The Polars Dataframe Library, but for Ruby
An example of what we’ll be doing in this article
I was reading some random conversation threads on HackerNews the other day when I came across an article which announced that Polars had just been ported to the Ruby programming language.
Now, unless you have been living under a rock for the past year or so, you probably know that Polars is a data manipulation library that was written entirely in Rust. If you’re wondering why this matters at all, it seems that Polars is capable of processing speeds that largely outclass those of most of its direct competitors. Besides, Polars appears to be way more memory-efficient, allowing for the handling of larger datasets. That being said, Pandas 2.0 has just been released and also allows for the use of Apache Arrow columns. Early benchmarks seem to confirm that the overall speed has greatly improved:
Now, we all know that a good data transformation and analysis toolkit isn’t just all about speed. Pandas offers tons and tons of fantastic features, and it integrates nicely with a lot of other useful libraries such as Numpy or your favourite visualisation frameworks. Besides, if speed is an issue when using Pandas or Python in general, my advice would be to rethink your approach first and then ask yourself what you can do to improve your code before reaching a point where you believe that a given programming language really is your bottleneck.

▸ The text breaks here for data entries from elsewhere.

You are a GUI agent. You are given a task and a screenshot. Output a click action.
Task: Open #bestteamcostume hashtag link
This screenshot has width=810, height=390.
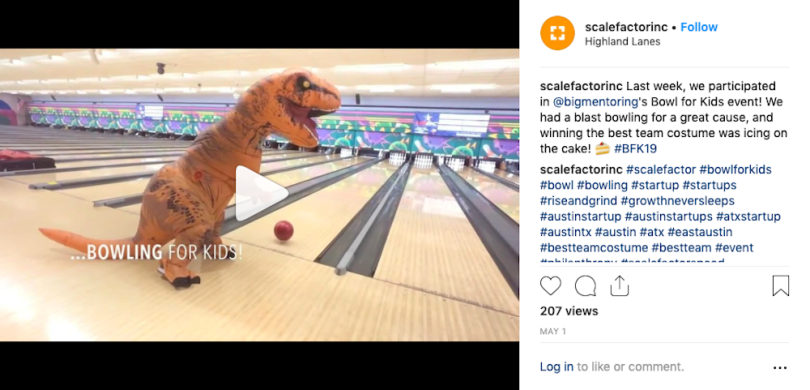(594, 247)
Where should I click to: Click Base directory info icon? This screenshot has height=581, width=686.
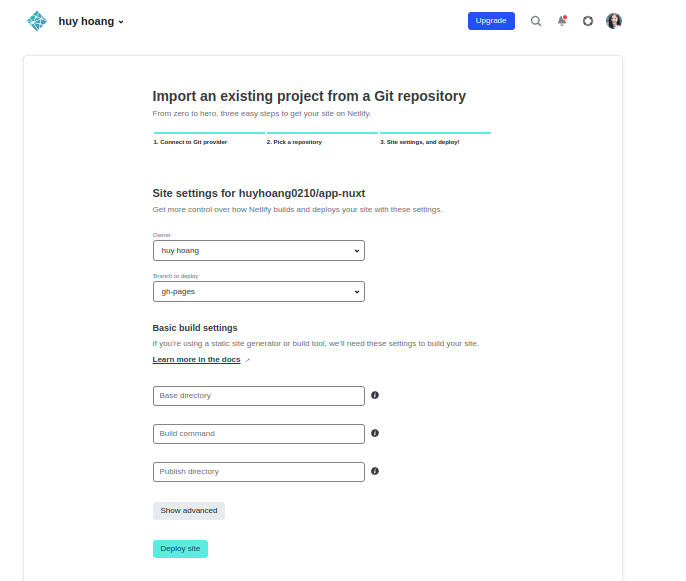coord(375,395)
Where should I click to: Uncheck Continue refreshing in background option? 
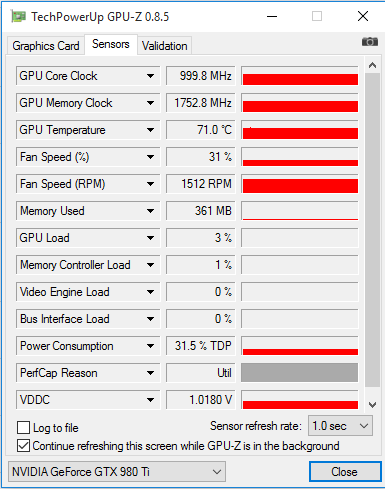(x=23, y=446)
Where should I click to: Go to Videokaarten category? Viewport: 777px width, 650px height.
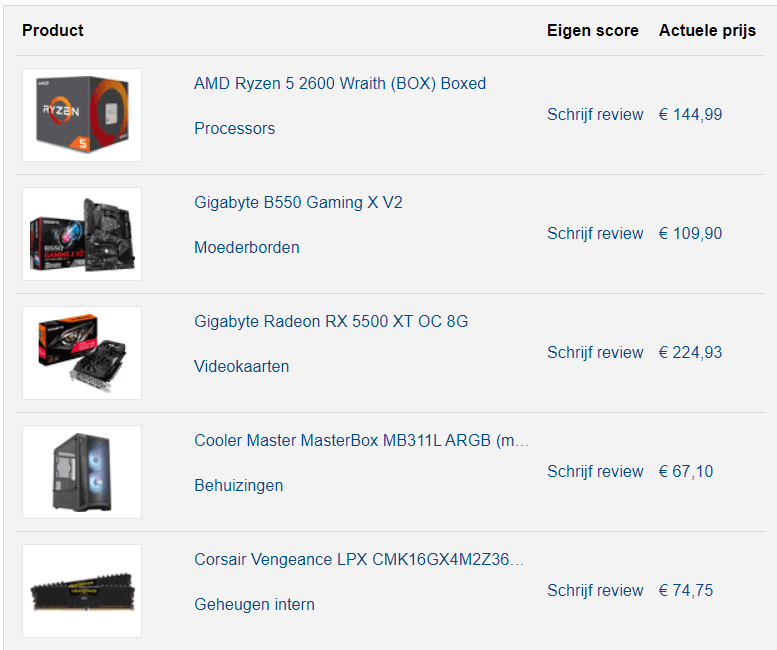241,366
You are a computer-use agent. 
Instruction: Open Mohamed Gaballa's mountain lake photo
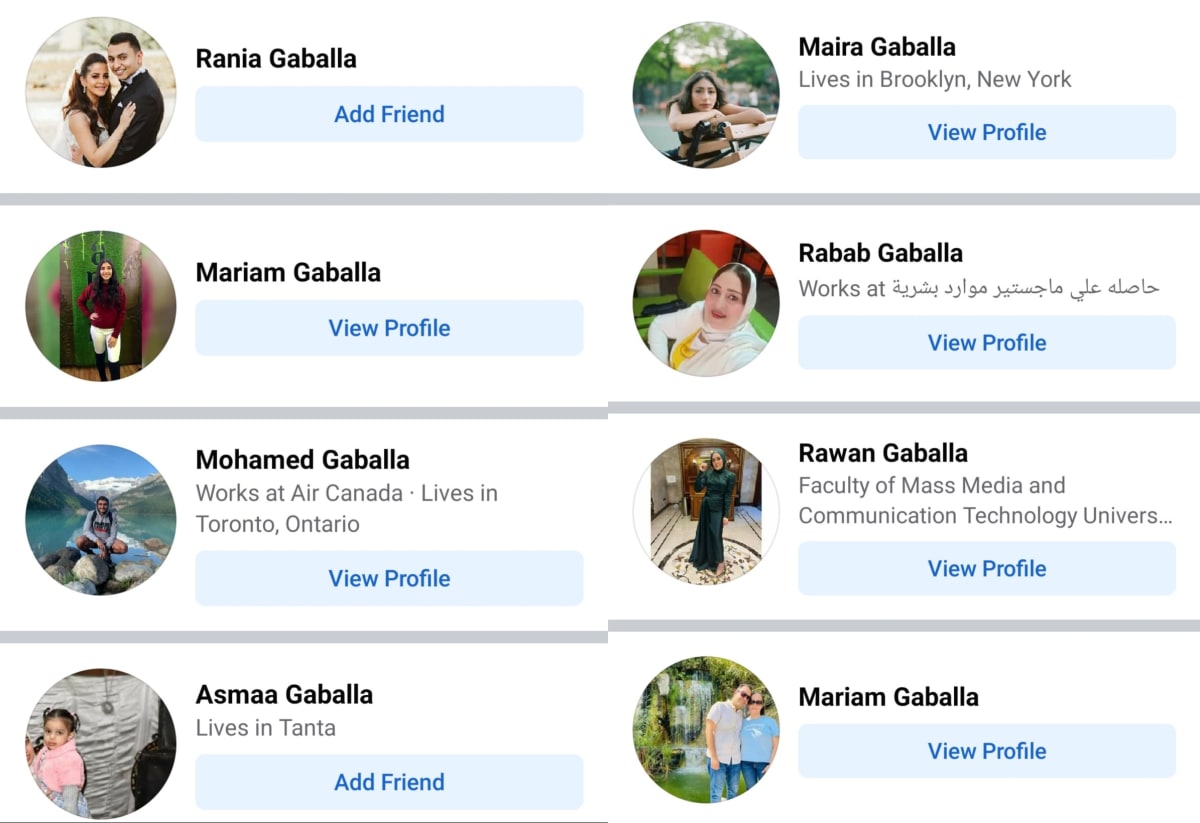coord(101,520)
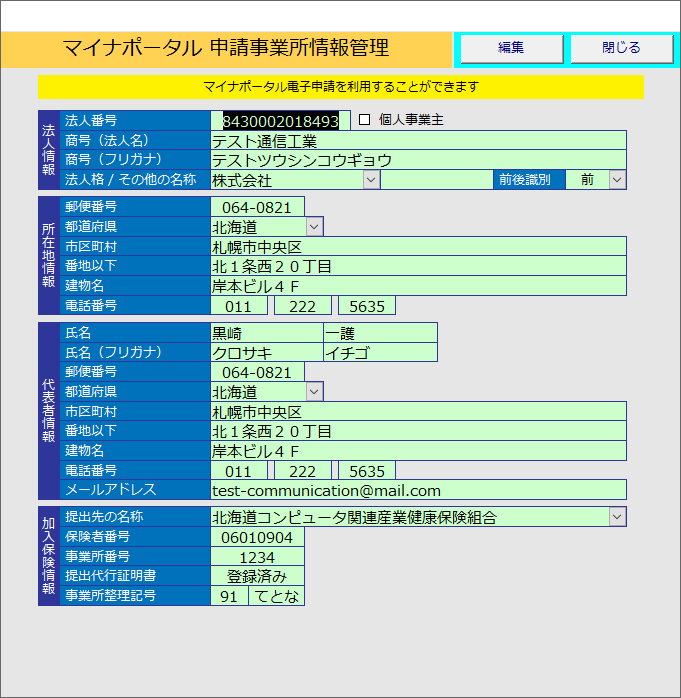The image size is (681, 698).
Task: Click the 所在地 郵便番号 field
Action: 257,208
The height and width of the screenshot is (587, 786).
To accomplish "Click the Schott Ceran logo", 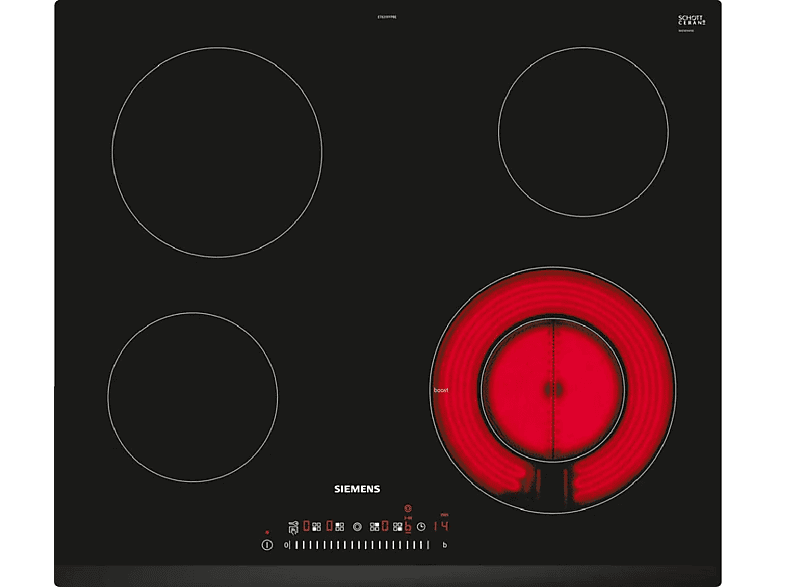I will [x=692, y=21].
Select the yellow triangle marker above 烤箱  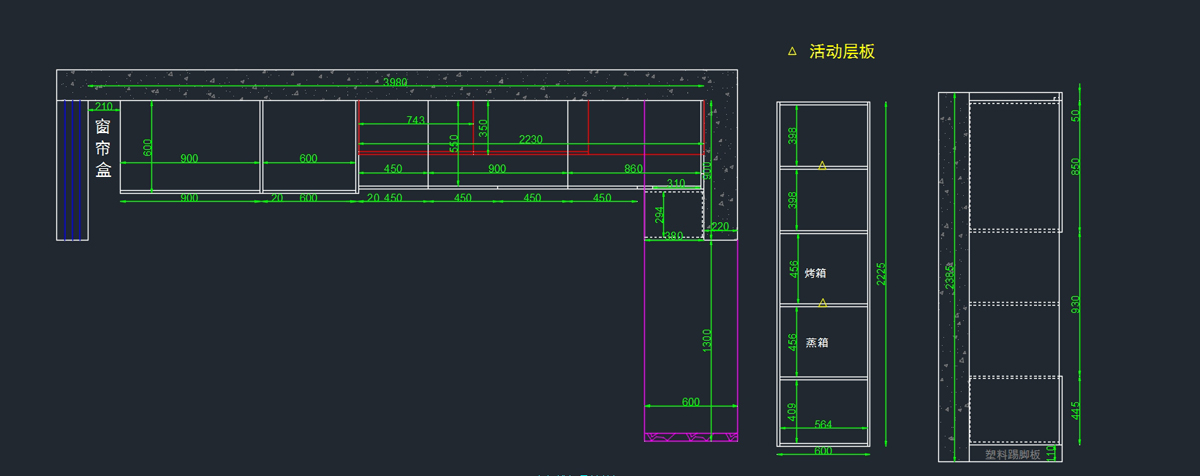822,166
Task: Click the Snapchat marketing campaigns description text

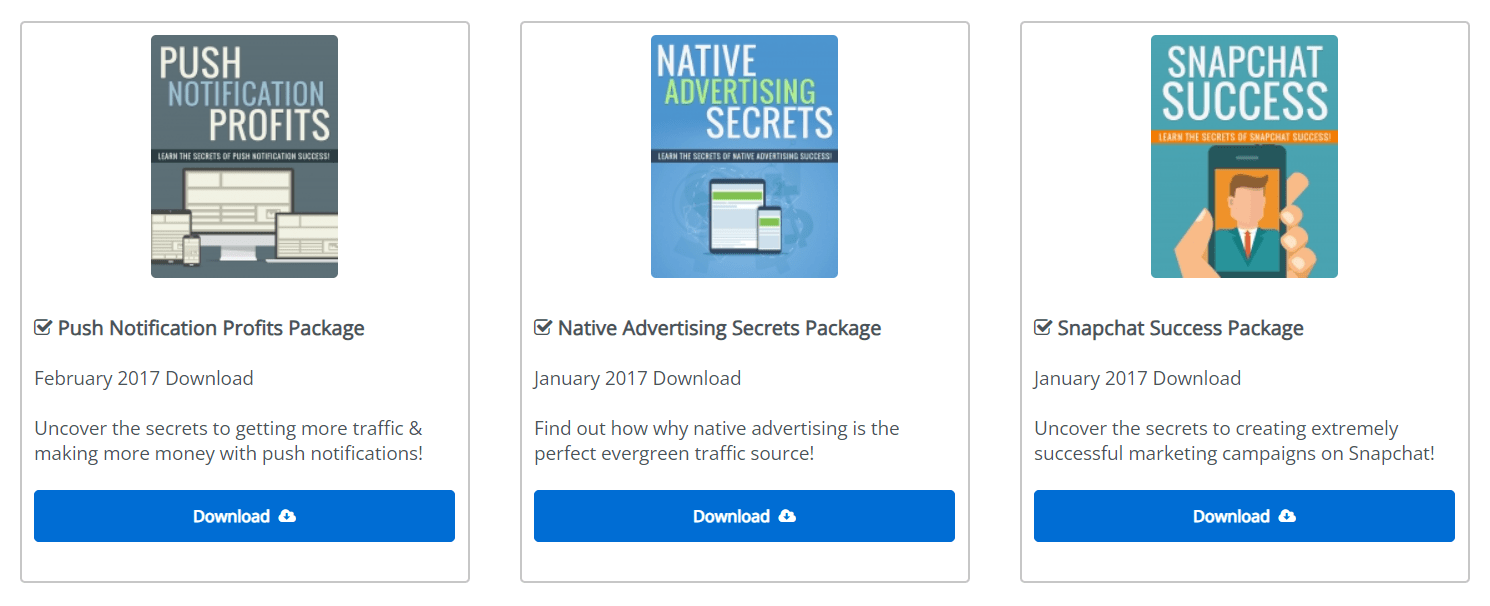Action: pos(1234,441)
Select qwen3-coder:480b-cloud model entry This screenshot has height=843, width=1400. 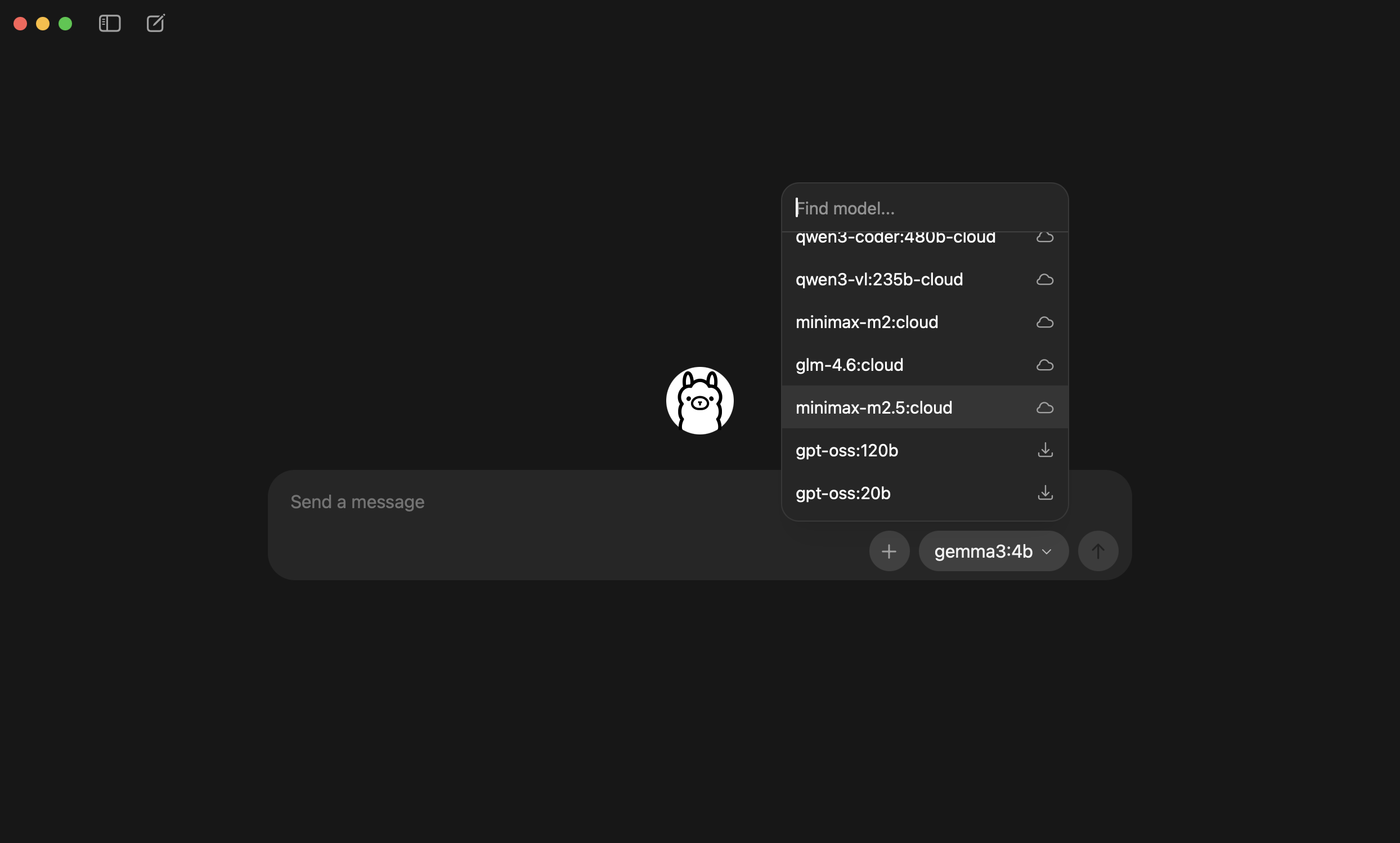pyautogui.click(x=925, y=239)
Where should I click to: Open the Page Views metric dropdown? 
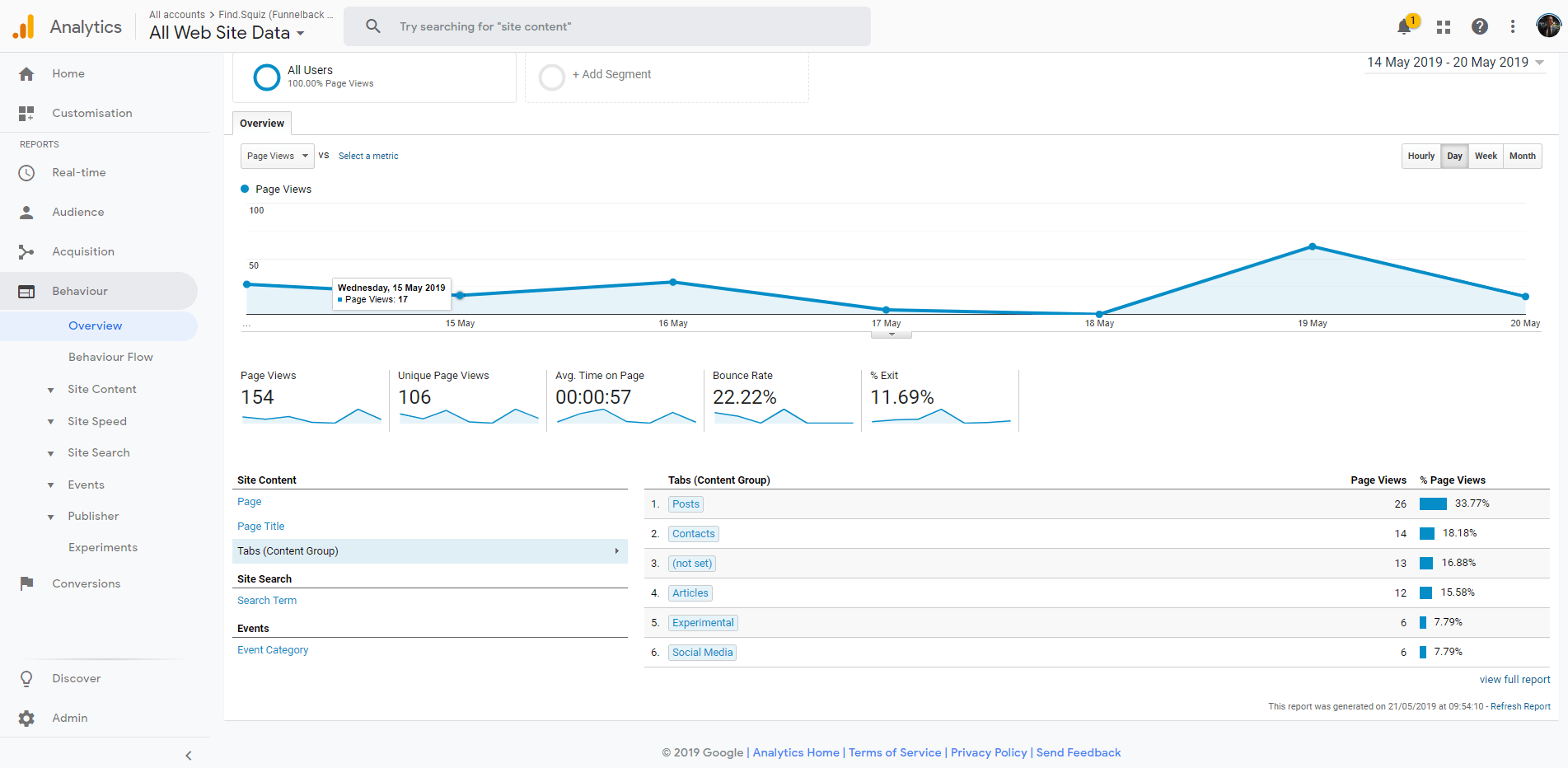pyautogui.click(x=277, y=156)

So why am I writing this article anyway? Well what caught my attention was a specific comment on the very same HackerNews thread (see the highlighted text):
For some reason that I can’t explain, I’ve always felt attracted to Ruby. It’s one of these languages, like Lisp-inspired dialects such as Racket or Clojure, that I have always heard fantastic feedback about but have never dared to try. A couple of years ago, I even followed the recommendations of a colleague of mine and purchased this book:
Rather than following that dismissive response, I actually headed the exact opposite direction and asked myself “why not?”. More broadly speaking, why wouldn’t anyobody want to use their favourite programming language for pretty much anything they want to do?
This article is going to show a complete noob’s approach to Ruby, as well as to Polars. I have of course gone past printing “Hello, world!, but not that much further. So as I know close to nothing about Ruby, please reach out to me if you spot anything that you think is wrong and doesn’t make any sense at all!
Life without Python, R, and Julia
If you are regular a reader of this website, you probably know how much I love using JavaScript for anything data related. I wrote last year an article that showcased what could be done with Danfo.js, a recent and yet already fairly comprehensive data wrangling package that works well with TensorFlow.js and offers native support for Plotly.js. I have also used on multiple occasions Arquero, a Dplyr-inspired package for the Node.js environment. Besides, JavaScript users can now access some pretty good Jupyter-like notebook solutions such as Starboard or Polyglot.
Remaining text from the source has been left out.